> **Dataset entries**:
= = = = =

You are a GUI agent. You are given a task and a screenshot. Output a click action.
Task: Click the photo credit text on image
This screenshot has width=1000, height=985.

= = = = =

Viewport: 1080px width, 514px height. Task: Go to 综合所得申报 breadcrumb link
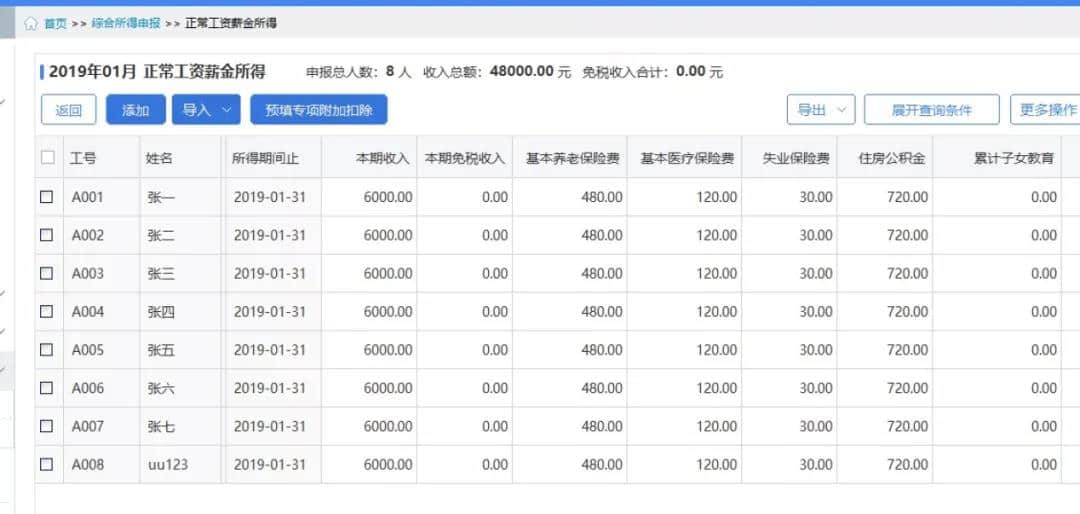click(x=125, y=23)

= = = = =

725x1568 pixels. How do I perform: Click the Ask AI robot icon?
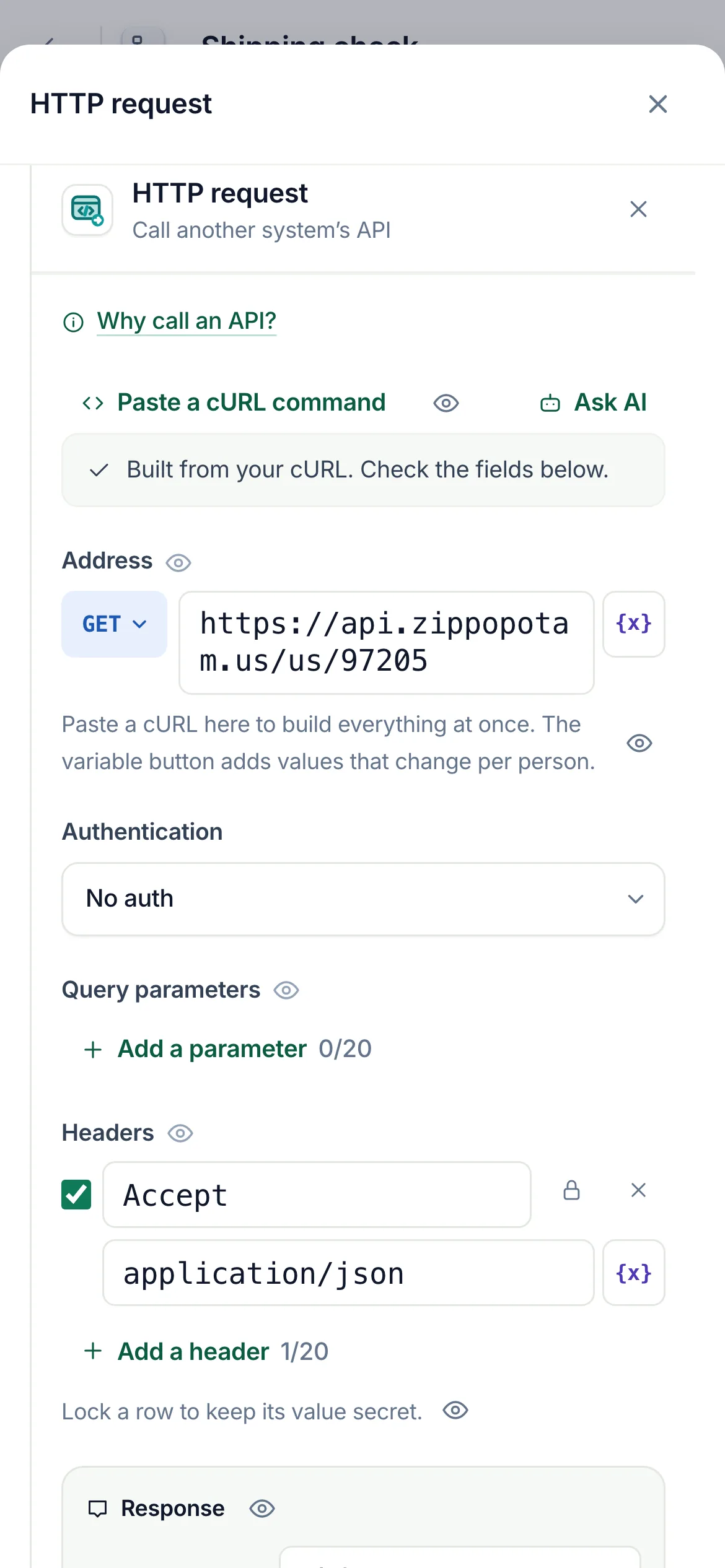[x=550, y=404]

= = = = =

> **Your instructions**: Go through the material and select each line with the string "screenshot" in it.

> **Answer section**:
You are a GUI agent. You are given a task and a screenshot. Output a click action.
This screenshot has width=1000, height=985.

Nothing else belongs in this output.